Re: Learning to program Cocoa
Re: Learning to program Cocoa
- Subject: Re: Learning to program Cocoa
- From: Ondra Cada <email@hidden>
- Date: Tue, 28 Aug 2001 17:33:53 +0200
David,
>
>>>>> David Trevas (DT) wrote at Tue, 28 Aug 2001 09:46:20 -0500:
DT> The good news about learning C is that you can use your eventual tool
DT> for writing Cocoa programs, Project Builder, to do your C exercises.

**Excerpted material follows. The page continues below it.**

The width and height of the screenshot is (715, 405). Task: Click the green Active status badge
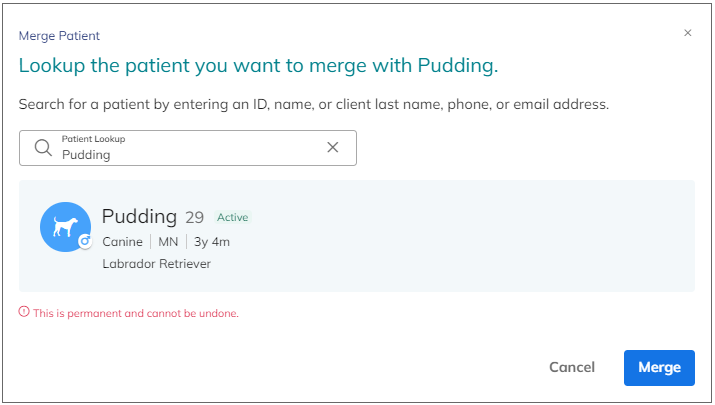(233, 217)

DT> The key is when you open up a new project and the dialog about the types
DT> of project you want comes up, go all the way to the bottom and under
DT> Tools, choose Standard Tool. Couldn't they just have called it a
DT> "Standard C Tool" and helped many people like me avoid the confusion? I
DT> hope you learn from my struggle!
There is no need. Feel free to use a Cocoa tool instead; there is *NO* C
thing you would not to be able to use in ObjC. The superfluous
NSAutoreleasePool thing generated for you is harmless and you can freely
ignore it. Like:
#import <Foundation/Foundation.h>
int main (int argc, const char *argv[])
{
NSAutoreleasePool * pool = [[NSAutoreleasePool alloc] init];
// insert your code here
// A VERY PLAIN C HELLOWORLD WITH SOME ARGC/ARGV USAGE
int i;
printf("Hello, world there!\n\n");
printf("We were called as \"%s\"\n",argv[0]);
printf("with these arguments:\n");
for (i=1;i<argc;i++) printf("%d -> \"%s\"\n",i,argv[i]);
[pool release];
exit(0); // _E_nsure the process exit status is 0
return 0; // ...and make main fit the ANSI spec.
}
The advantage of this approach is that you will be able to add ObjC/Cocoa
tidbits to your test C programs anytime. With Standard Tool, it would need
some more work -- not difficult, but annoying for a total newbie.